SHORT EXERCISE
Extract each line of the records below that contains the string "slider" and copy those lines in full.

::::

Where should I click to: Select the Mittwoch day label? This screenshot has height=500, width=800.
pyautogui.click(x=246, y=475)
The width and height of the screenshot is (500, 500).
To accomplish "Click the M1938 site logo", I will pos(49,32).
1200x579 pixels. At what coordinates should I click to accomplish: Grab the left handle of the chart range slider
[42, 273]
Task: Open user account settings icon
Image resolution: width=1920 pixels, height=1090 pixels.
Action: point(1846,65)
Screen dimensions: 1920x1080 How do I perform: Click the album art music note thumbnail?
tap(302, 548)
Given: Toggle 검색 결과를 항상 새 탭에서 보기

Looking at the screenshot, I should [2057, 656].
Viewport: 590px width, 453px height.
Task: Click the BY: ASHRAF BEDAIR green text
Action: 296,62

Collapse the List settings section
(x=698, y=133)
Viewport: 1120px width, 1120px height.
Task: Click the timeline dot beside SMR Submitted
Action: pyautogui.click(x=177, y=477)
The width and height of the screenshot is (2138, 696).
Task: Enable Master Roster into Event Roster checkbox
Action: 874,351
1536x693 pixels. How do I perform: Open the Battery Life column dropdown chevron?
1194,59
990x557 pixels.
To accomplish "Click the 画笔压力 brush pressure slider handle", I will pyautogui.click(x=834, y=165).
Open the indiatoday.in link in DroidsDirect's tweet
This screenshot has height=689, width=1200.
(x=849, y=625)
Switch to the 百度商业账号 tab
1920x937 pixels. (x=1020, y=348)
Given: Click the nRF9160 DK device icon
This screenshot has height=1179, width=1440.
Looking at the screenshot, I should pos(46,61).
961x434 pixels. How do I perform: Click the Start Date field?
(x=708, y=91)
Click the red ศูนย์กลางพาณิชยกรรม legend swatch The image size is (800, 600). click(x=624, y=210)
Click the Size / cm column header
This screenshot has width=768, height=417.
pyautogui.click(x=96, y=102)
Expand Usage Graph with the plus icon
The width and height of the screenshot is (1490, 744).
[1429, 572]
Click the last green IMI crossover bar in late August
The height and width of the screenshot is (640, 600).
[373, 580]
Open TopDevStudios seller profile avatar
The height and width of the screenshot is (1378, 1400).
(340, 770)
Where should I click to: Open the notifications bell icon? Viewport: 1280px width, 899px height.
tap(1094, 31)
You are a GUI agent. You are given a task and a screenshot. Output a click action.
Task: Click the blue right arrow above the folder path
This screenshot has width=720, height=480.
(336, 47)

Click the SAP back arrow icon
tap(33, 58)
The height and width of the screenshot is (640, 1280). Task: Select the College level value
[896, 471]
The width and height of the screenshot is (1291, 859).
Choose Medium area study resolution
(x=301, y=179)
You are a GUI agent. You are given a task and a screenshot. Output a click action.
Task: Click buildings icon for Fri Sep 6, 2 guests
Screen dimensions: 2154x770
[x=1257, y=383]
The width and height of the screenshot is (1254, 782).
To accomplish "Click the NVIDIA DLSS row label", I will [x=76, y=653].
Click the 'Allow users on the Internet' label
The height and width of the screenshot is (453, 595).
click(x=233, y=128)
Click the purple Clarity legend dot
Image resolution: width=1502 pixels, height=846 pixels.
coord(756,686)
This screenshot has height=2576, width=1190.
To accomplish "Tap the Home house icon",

::::

TASK SOLUTION
1200x579 pixels. At what coordinates should I click to accomplish: Grab the left handle of the chart range slider
To accomplish "Click the 画笔压力 brush pressure slider handle", I will pyautogui.click(x=834, y=165).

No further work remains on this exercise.